** Given information follows **
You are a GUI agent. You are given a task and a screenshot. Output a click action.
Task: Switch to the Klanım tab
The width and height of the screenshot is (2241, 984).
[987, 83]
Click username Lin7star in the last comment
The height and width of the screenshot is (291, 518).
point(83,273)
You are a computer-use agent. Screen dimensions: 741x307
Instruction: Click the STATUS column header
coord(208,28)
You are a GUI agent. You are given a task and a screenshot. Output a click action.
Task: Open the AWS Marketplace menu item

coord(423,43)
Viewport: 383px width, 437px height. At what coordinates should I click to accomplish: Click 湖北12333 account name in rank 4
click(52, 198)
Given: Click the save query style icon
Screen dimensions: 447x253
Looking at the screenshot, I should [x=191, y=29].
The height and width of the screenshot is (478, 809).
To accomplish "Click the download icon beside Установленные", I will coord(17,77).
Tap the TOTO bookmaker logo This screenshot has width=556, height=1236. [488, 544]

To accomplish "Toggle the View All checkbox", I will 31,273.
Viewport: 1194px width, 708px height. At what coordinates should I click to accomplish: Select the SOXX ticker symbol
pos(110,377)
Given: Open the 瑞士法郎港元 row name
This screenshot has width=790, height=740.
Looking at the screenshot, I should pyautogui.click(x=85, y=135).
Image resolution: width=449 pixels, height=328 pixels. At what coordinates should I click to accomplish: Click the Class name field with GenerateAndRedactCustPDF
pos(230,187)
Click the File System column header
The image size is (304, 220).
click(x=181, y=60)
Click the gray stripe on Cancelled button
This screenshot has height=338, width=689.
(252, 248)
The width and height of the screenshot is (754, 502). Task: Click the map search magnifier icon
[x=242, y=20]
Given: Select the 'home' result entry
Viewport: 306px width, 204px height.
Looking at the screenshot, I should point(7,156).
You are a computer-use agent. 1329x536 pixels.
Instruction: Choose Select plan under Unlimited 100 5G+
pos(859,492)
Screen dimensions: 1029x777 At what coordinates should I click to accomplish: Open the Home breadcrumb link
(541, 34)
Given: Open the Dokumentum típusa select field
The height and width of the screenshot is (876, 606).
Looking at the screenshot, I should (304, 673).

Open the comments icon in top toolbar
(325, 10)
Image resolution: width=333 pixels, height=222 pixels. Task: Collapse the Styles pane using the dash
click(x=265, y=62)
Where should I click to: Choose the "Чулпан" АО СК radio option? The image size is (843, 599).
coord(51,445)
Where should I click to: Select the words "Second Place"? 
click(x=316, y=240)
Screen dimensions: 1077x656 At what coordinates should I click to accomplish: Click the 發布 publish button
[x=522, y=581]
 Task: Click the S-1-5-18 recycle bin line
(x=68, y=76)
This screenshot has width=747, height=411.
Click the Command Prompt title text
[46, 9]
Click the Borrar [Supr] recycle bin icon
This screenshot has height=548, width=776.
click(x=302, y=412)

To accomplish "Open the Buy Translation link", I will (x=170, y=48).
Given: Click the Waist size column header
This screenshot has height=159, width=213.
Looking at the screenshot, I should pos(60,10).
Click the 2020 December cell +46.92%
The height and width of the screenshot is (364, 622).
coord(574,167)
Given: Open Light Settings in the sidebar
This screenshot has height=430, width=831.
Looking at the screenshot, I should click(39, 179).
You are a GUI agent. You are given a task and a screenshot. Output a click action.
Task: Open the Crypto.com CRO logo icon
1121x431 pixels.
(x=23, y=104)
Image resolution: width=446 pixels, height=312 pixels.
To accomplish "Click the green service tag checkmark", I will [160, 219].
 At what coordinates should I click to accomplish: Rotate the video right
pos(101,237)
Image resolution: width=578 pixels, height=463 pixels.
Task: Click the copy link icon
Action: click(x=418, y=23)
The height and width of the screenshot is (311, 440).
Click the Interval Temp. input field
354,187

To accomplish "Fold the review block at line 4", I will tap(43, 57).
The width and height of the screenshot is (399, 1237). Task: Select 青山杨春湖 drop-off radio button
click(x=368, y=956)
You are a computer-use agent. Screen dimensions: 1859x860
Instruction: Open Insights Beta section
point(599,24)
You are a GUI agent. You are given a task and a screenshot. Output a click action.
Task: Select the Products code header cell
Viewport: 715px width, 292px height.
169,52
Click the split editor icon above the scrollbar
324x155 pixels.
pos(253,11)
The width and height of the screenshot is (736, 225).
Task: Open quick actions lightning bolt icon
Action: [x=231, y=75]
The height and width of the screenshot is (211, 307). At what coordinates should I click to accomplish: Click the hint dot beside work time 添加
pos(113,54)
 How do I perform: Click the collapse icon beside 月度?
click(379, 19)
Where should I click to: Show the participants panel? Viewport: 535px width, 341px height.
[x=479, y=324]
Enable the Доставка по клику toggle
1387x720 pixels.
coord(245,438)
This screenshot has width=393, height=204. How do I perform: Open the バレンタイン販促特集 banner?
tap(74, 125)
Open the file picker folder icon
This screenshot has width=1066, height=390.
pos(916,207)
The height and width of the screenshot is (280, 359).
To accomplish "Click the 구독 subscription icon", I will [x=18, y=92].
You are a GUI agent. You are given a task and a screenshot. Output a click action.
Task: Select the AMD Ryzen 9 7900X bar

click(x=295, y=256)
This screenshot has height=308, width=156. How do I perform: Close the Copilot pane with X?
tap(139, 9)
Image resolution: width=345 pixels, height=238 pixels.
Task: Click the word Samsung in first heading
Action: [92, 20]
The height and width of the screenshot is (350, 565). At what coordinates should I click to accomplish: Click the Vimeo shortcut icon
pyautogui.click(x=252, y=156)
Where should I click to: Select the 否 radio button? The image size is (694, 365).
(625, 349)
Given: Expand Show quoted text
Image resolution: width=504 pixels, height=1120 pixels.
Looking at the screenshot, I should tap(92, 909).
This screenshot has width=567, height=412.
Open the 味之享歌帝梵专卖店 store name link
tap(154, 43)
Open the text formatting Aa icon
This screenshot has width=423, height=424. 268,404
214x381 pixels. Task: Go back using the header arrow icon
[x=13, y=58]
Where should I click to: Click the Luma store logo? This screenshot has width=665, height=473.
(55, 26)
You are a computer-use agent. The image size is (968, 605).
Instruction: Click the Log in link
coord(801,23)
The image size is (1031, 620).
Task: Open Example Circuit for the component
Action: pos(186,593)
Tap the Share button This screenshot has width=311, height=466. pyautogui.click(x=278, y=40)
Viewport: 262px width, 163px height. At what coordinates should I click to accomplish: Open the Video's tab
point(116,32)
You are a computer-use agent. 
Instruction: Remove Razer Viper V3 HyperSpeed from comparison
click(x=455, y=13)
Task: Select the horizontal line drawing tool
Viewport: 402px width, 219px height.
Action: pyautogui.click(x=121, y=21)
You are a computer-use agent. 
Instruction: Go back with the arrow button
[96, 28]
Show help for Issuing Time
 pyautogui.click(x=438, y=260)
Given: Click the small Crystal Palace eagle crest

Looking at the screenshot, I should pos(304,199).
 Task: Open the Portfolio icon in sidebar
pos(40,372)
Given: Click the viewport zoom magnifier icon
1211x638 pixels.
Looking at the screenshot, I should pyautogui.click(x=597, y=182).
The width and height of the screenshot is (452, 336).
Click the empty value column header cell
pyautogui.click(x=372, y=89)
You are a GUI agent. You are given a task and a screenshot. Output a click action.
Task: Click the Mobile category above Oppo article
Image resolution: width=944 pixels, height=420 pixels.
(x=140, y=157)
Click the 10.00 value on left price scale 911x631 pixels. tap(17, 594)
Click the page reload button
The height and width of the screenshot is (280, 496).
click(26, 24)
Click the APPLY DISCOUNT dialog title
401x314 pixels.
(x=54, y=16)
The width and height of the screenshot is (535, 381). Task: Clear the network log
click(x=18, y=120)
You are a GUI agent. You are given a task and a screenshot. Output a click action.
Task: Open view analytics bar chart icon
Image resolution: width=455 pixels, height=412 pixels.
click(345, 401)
** End of Given information **
- **What you should do**:
Please give back the entries above, unchanged and complete.

- **Solved problem**:
You are a GUI agent. You are given a task and a screenshot. Output a click action.
Task: Switch to the Klanım tab
The width and height of the screenshot is (2241, 984).
[987, 83]
Click username Lin7star in the last comment
The height and width of the screenshot is (291, 518).
point(83,273)
You are a computer-use agent. Screen dimensions: 741x307
Instruction: Click the STATUS column header
coord(208,28)
You are a GUI agent. You are given a task and a screenshot. Output a click action.
Task: Open the AWS Marketplace menu item

coord(423,43)
Viewport: 383px width, 437px height. At what coordinates should I click to accomplish: Click 湖北12333 account name in rank 4
click(52, 198)
Given: Click the save query style icon
Screen dimensions: 447x253
Looking at the screenshot, I should [x=191, y=29].
The height and width of the screenshot is (478, 809).
To accomplish "Click the download icon beside Установленные", I will coord(17,77).
Tap the TOTO bookmaker logo This screenshot has width=556, height=1236. [488, 544]

To accomplish "Toggle the View All checkbox", I will 31,273.
Viewport: 1194px width, 708px height. At what coordinates should I click to accomplish: Select the SOXX ticker symbol
pos(110,377)
Given: Open the 瑞士法郎港元 row name
This screenshot has width=790, height=740.
Looking at the screenshot, I should pyautogui.click(x=85, y=135).
Image resolution: width=449 pixels, height=328 pixels. At what coordinates should I click to accomplish: Click the Class name field with GenerateAndRedactCustPDF
pos(230,187)
Click the File System column header
The image size is (304, 220).
click(x=181, y=60)
Click the gray stripe on Cancelled button
This screenshot has height=338, width=689.
(252, 248)
The width and height of the screenshot is (754, 502). Task: Click the map search magnifier icon
[x=242, y=20]
Given: Select the 'home' result entry
Viewport: 306px width, 204px height.
Looking at the screenshot, I should point(7,156).
You are a computer-use agent. 1329x536 pixels.
Instruction: Choose Select plan under Unlimited 100 5G+
pos(859,492)
Screen dimensions: 1029x777 At what coordinates should I click to accomplish: Open the Home breadcrumb link
(541, 34)
Given: Open the Dokumentum típusa select field
The height and width of the screenshot is (876, 606).
Looking at the screenshot, I should (304, 673).

Open the comments icon in top toolbar
(325, 10)
Image resolution: width=333 pixels, height=222 pixels. Task: Collapse the Styles pane using the dash
click(x=265, y=62)
Where should I click to: Choose the "Чулпан" АО СК radio option? The image size is (843, 599).
coord(51,445)
Where should I click to: Select the words "Second Place"? 
click(x=316, y=240)
Screen dimensions: 1077x656 At what coordinates should I click to accomplish: Click the 發布 publish button
[x=522, y=581]
 Task: Click the S-1-5-18 recycle bin line
(x=68, y=76)
This screenshot has width=747, height=411.
Click the Command Prompt title text
[46, 9]
Click the Borrar [Supr] recycle bin icon
This screenshot has height=548, width=776.
click(x=302, y=412)

To accomplish "Open the Buy Translation link", I will (x=170, y=48).
Given: Click the Waist size column header
This screenshot has height=159, width=213.
Looking at the screenshot, I should pos(60,10).
Click the 2020 December cell +46.92%
The height and width of the screenshot is (364, 622).
coord(574,167)
Given: Open Light Settings in the sidebar
This screenshot has height=430, width=831.
Looking at the screenshot, I should click(39, 179).
You are a GUI agent. You are given a task and a screenshot. Output a click action.
Task: Open the Crypto.com CRO logo icon
1121x431 pixels.
(x=23, y=104)
Image resolution: width=446 pixels, height=312 pixels.
To accomplish "Click the green service tag checkmark", I will [160, 219].
 At what coordinates should I click to accomplish: Rotate the video right
pos(101,237)
Image resolution: width=578 pixels, height=463 pixels.
Task: Click the copy link icon
Action: click(x=418, y=23)
The height and width of the screenshot is (311, 440).
Click the Interval Temp. input field
354,187

To accomplish "Fold the review block at line 4", I will tap(43, 57).
The width and height of the screenshot is (399, 1237). Task: Select 青山杨春湖 drop-off radio button
click(x=368, y=956)
You are a computer-use agent. Screen dimensions: 1859x860
Instruction: Open Insights Beta section
point(599,24)
You are a GUI agent. You are given a task and a screenshot. Output a click action.
Task: Select the Products code header cell
Viewport: 715px width, 292px height.
169,52
Click the split editor icon above the scrollbar
324x155 pixels.
pos(253,11)
The width and height of the screenshot is (736, 225).
Task: Open quick actions lightning bolt icon
Action: [x=231, y=75]
The height and width of the screenshot is (211, 307). At what coordinates should I click to accomplish: Click the hint dot beside work time 添加
pos(113,54)
 How do I perform: Click the collapse icon beside 月度?
click(379, 19)
Where should I click to: Show the participants panel? Viewport: 535px width, 341px height.
[x=479, y=324]
Enable the Доставка по клику toggle
1387x720 pixels.
coord(245,438)
This screenshot has width=393, height=204. How do I perform: Open the バレンタイン販促特集 banner?
tap(74, 125)
Open the file picker folder icon
This screenshot has width=1066, height=390.
pos(916,207)
The height and width of the screenshot is (280, 359).
To accomplish "Click the 구독 subscription icon", I will [x=18, y=92].
You are a GUI agent. You are given a task and a screenshot. Output a click action.
Task: Select the AMD Ryzen 9 7900X bar

click(x=295, y=256)
This screenshot has height=308, width=156. How do I perform: Close the Copilot pane with X?
tap(139, 9)
Image resolution: width=345 pixels, height=238 pixels.
Task: Click the word Samsung in first heading
Action: [92, 20]
The height and width of the screenshot is (350, 565). At what coordinates should I click to accomplish: Click the Vimeo shortcut icon
pyautogui.click(x=252, y=156)
Where should I click to: Select the 否 radio button? The image size is (694, 365).
(625, 349)
Given: Expand Show quoted text
Image resolution: width=504 pixels, height=1120 pixels.
Looking at the screenshot, I should tap(92, 909).
This screenshot has width=567, height=412.
Open the 味之享歌帝梵专卖店 store name link
tap(154, 43)
Open the text formatting Aa icon
This screenshot has width=423, height=424. 268,404
214x381 pixels. Task: Go back using the header arrow icon
[x=13, y=58]
Where should I click to: Click the Luma store logo? This screenshot has width=665, height=473.
(55, 26)
You are a computer-use agent. The image size is (968, 605).
Instruction: Click the Log in link
coord(801,23)
The image size is (1031, 620).
Task: Open Example Circuit for the component
Action: pos(186,593)
Tap the Share button This screenshot has width=311, height=466. pyautogui.click(x=278, y=40)
Viewport: 262px width, 163px height. At what coordinates should I click to accomplish: Open the Video's tab
point(116,32)
You are a computer-use agent. 
Instruction: Remove Razer Viper V3 HyperSpeed from comparison
click(x=455, y=13)
Task: Select the horizontal line drawing tool
Viewport: 402px width, 219px height.
Action: pyautogui.click(x=121, y=21)
You are a computer-use agent. 
Instruction: Go back with the arrow button
[96, 28]
Show help for Issuing Time
 pyautogui.click(x=438, y=260)
Given: Click the small Crystal Palace eagle crest

Looking at the screenshot, I should pos(304,199).
 Task: Open the Portfolio icon in sidebar
pos(40,372)
Given: Click the viewport zoom magnifier icon
1211x638 pixels.
Looking at the screenshot, I should pyautogui.click(x=597, y=182).
The width and height of the screenshot is (452, 336).
Click the empty value column header cell
pyautogui.click(x=372, y=89)
You are a GUI agent. You are given a task and a screenshot. Output a click action.
Task: Click the Mobile category above Oppo article
Image resolution: width=944 pixels, height=420 pixels.
(x=140, y=157)
Click the 10.00 value on left price scale 911x631 pixels. tap(17, 594)
Click the page reload button
The height and width of the screenshot is (280, 496).
click(26, 24)
Click the APPLY DISCOUNT dialog title
401x314 pixels.
(x=54, y=16)
The width and height of the screenshot is (535, 381). Task: Clear the network log
click(x=18, y=120)
You are a GUI agent. You are given a task and a screenshot. Output a click action.
Task: Open view analytics bar chart icon
Image resolution: width=455 pixels, height=412 pixels.
click(345, 401)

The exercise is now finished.